TensorFlow Model Optimization Toolkit — Pruning API

TensorFlow Model Optimization Toolkit — Pruning API

The Tensorflow Model Optimization Toolkit minimizes the complexity of optimizing inference. Inference efficiency is a critical issue when deploying machine learning models to mobile devices because of the model size, latency, and power consumption.

Since we introduced the Model Optimization Toolkit — a suite of techniques that developers, both novice and advanced, can use to optimize machine learning models — we have been busy working on our roadmap to add several new approaches and tools. Today, we are happy to share the new weight pruning API.


Weight pruning

Optimizing machine learning programs can take very different forms. Fortunately, neural networks have proven resilient to different transformations aimed at this goal.

One such family of optimizations aims to reduce the number of parameters and operations involved in the computation by removing connections, and thus parameters, in between neural network layers.


The weight pruning API is built on top of Keras, so it will be very easy for developers to apply this technique to any existing Keras training program. This API will be part of a new GitHub repository for the model optimization toolkit, along with many upcoming optimization techniques.

import tensorflow_model_optimization as tfmot
model = build_your_model()  
pruning_schedule = tfmot.sparsity.keras.PolynomialDecay(
initial_sparsity=0.0, final_sparsity=0.5,
begin_step=2000, end_step=4000)
model_for_pruning = tfmot.sparsity.keras.prune_low_magnitude(model, pruning_schedule=pruning_schedule)
... 
model_for_pruning.fit(...)

What is weight pruning?

Weight pruning means eliminating unnecessary values in the weight tensors. We are practically setting the neural network parameters’ values to zero to remove what we estimate are unnecessary connections between the layers of a neural network. This is done during the training process to allow the neural network to adapt to the changes.


Why is weight pruning useful?

An immediate benefit from this work is disk compression: sparse tensors are amenable to compression. Thus, by applying simple file compression to the pruned TensorFlow checkpoint, or the converted TensorFlow Lite model, we can reduce the size of the model for its storage and/or transmission. For example, in the tutorial, we show how a 90% sparse model for MNIST can be compressed from 12MB to 2MB.

Moreover, across several experiments, we found that weight pruning is compatible with quantization, resulting in compound benefits. In the same tutorial, we show how we can further compress the pruned model from 2MB to just 0.5MB by applying post-training quantization.

In the future, TensorFlow Lite will add first-class support for sparse representation and computation, thus expanding the compression benefit to the runtime memory and unlocking performance improvements, since sparse tensors allow us to skip otherwise unnecessary computations involving the zeroed values.


Results across several models

In our experiments, we have validated that this technique can be successfully applied to different types of models across distinct tasks, from image processing convolutional-based neural networks to speech processing ones using recurrent neural networks. The following table shows a subset of some of these experimental results.

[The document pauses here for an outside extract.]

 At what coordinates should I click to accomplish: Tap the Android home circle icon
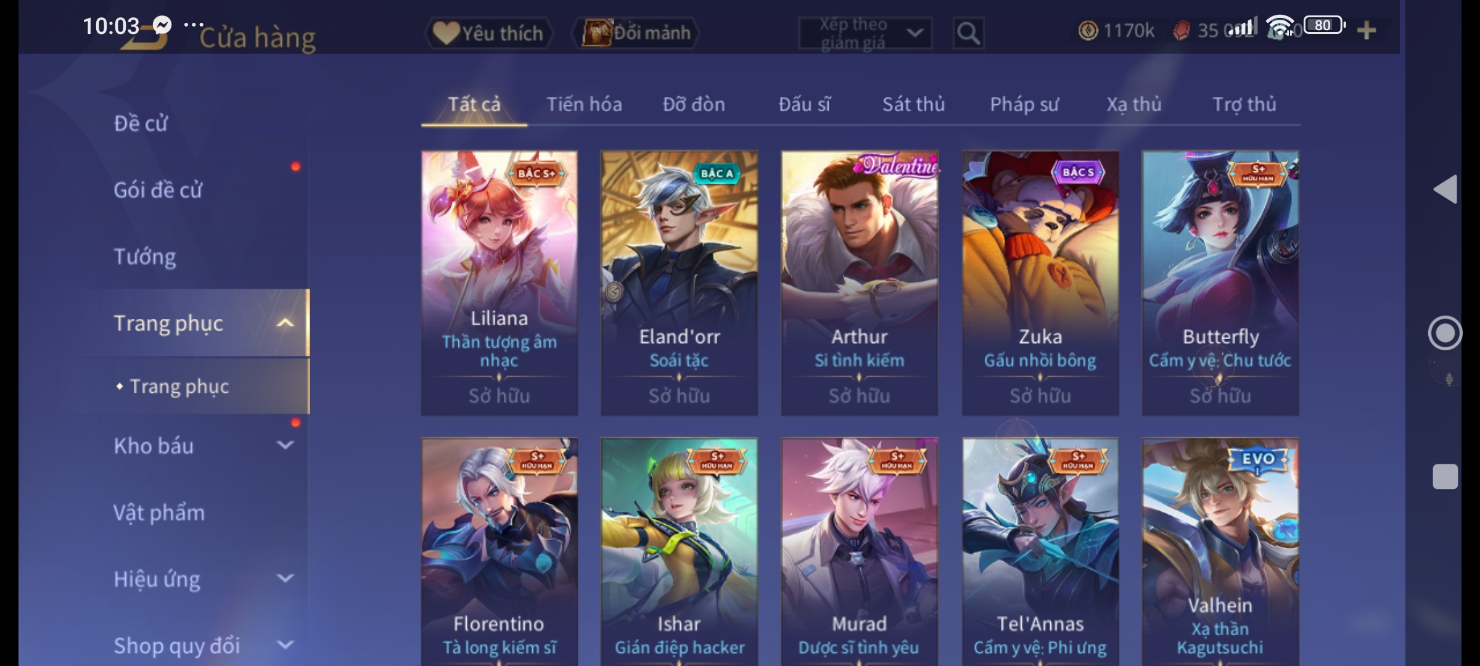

Sparsity results across different models and tasks.

How does it work?

Our Keras-based weight pruning API uses a straightforward, yet broadly applicable algorithm designed to iteratively remove connections based on their magnitude during training. Fundamentally, a final target sparsity is specified (e.g. 90%), along with a schedule to perform the pruning (e.g. start pruning at step 2,000, stop at step 10,000, and do it every 100 steps), and an optional configuration for the pruning structure (e.g. apply to individual values or blocks of values in certain shape).


Example of tensors with no sparsity (left), sparsity in blocks of 1x1 (center), and sparsity in blocks of 1x2 (right).

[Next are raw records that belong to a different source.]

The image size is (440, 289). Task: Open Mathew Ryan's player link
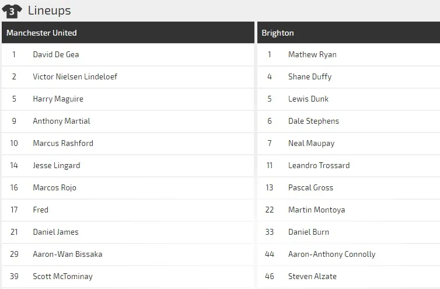[x=312, y=55]
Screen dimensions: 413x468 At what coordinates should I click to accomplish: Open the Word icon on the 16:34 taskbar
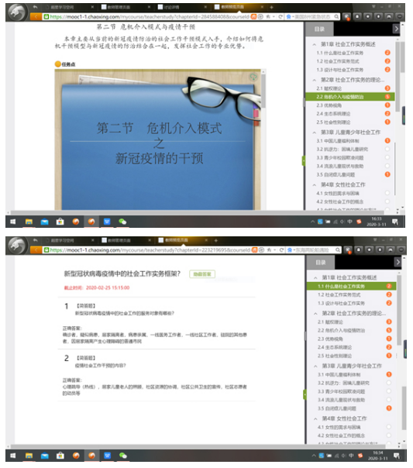click(108, 456)
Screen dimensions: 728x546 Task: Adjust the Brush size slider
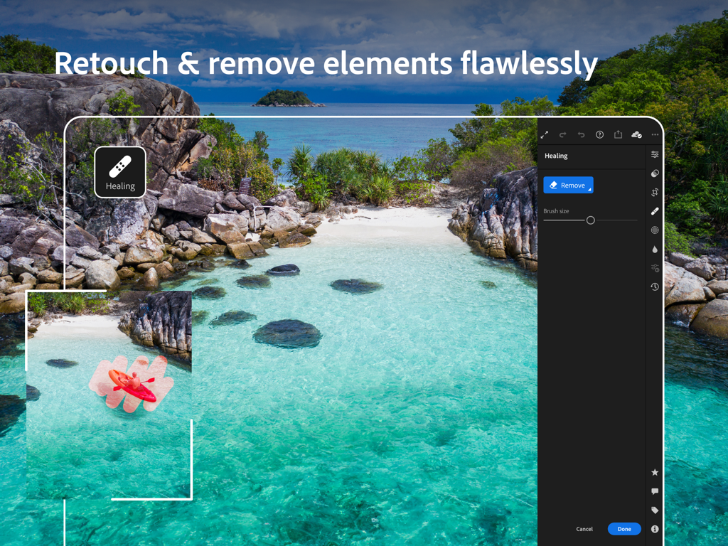coord(589,220)
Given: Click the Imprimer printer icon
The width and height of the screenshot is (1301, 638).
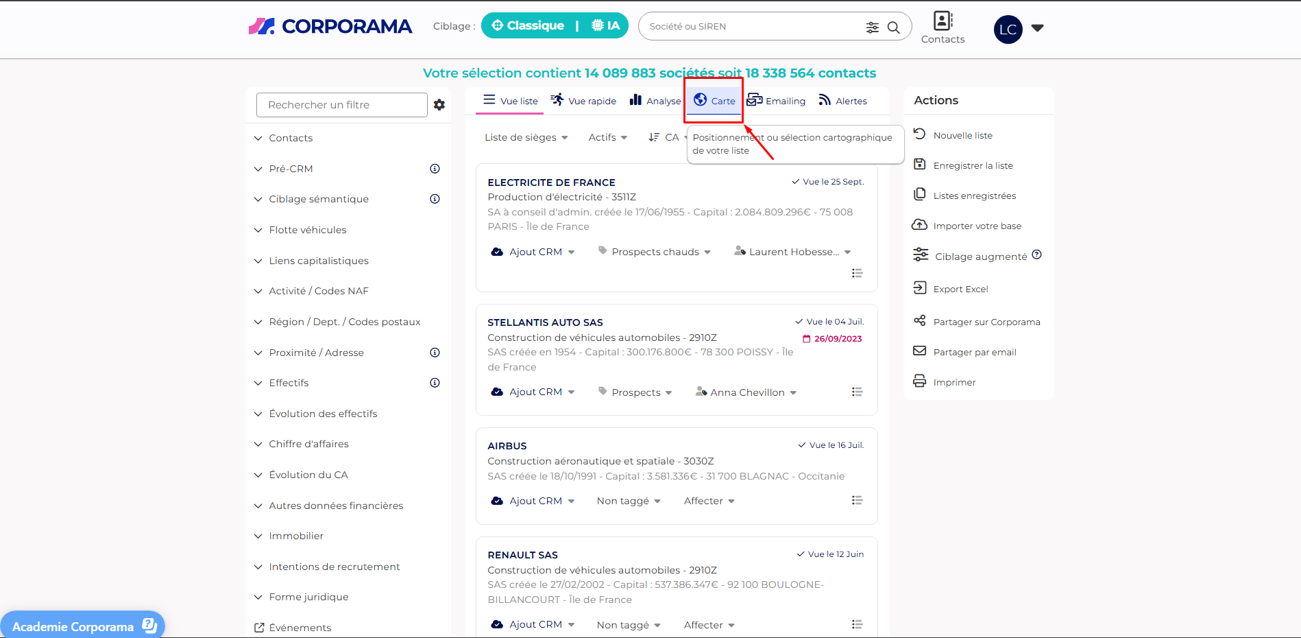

As training proceeds, the pruning routine will be scheduled to execute, eliminating (i.e. setting to zero) the weights with the lowest magnitude values (i.e. those closest to zero) until the current sparsity target is reached. Every time the pruning routine is scheduled to execute, the current sparsity target is recalculated, starting from 0% until it reaches the final target sparsity at the end of the pruning schedule by gradually increasing it according to a smooth ramp-up function.


Example of sparsity ramp-up function with a schedule to start pruning from step 0 until step 100, and a final target sparsity of 90%.

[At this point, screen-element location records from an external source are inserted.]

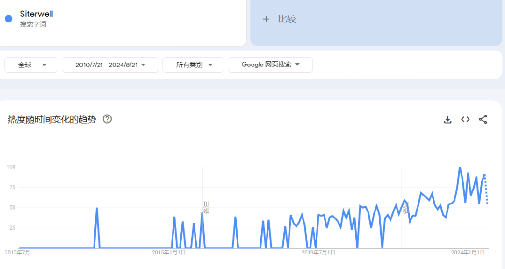Click the 2015年1月1日 axis label
Image resolution: width=505 pixels, height=269 pixels.
(169, 253)
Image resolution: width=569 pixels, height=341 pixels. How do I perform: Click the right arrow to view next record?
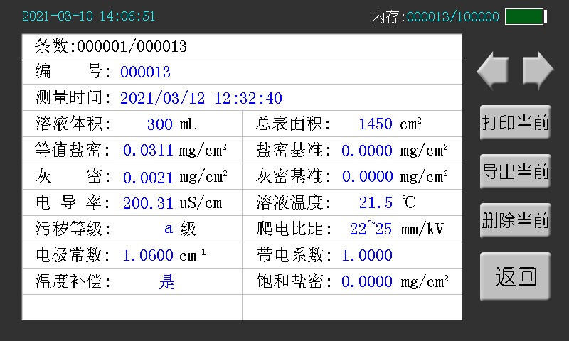(x=538, y=70)
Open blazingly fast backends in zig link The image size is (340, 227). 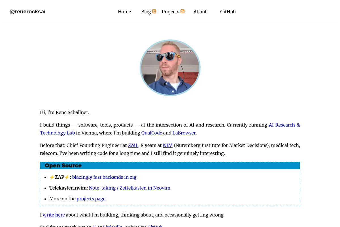pos(104,177)
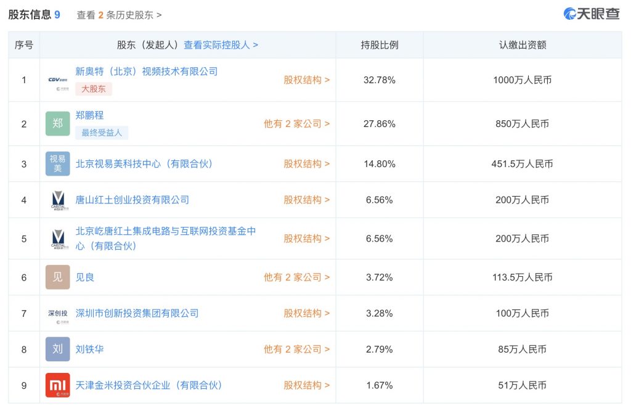
Task: Open 查看实际控股人 link in table header
Action: [x=221, y=45]
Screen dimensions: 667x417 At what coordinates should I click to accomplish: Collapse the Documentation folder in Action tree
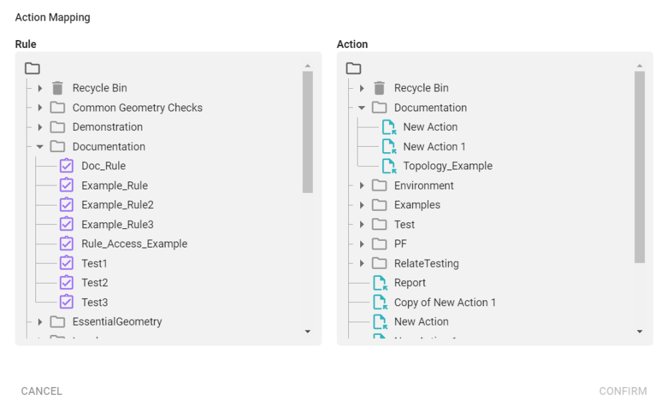(362, 107)
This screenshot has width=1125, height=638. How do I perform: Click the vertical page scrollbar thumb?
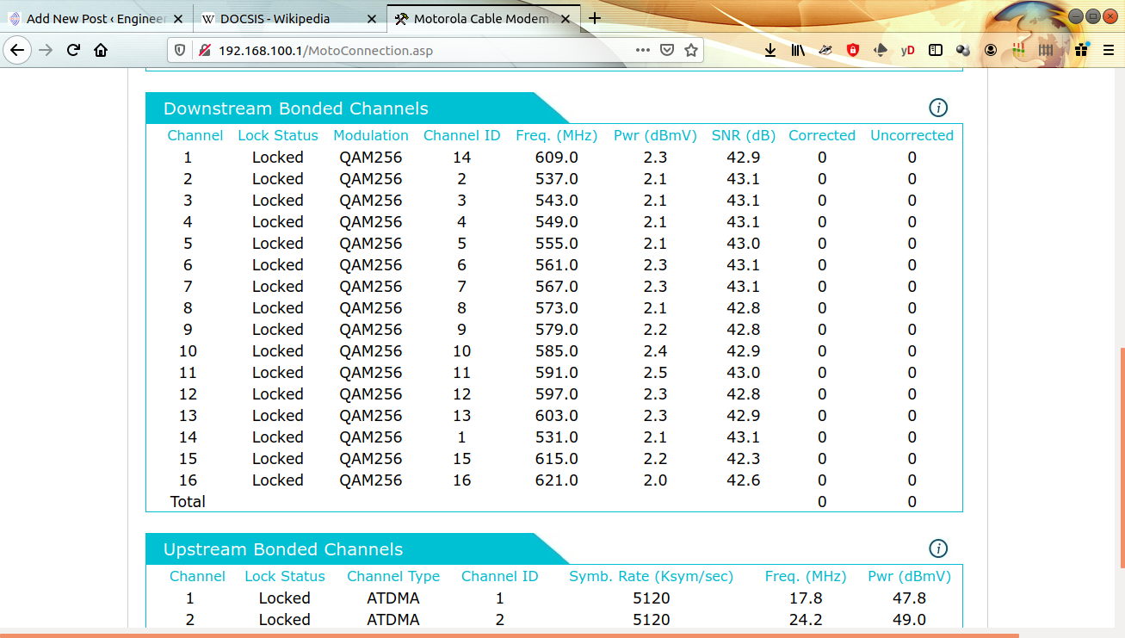pos(1121,456)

Just like the schedule, the ramp-up function can be tweaked as needed. For example, in certain cases, it may be convenient to schedule the training procedure to start after a certain step when some convergence level has been achieved, or end pruning earlier than the total number of training steps in your training program to further fine-tune the system at the final target sparsity level. For more details on these configurations, please refer to our tutorial and documentation.

At the end of the training procedure, the tensors corresponding to the “pruned” Keras layers will contain zeros according to the final sparsity target for the layer.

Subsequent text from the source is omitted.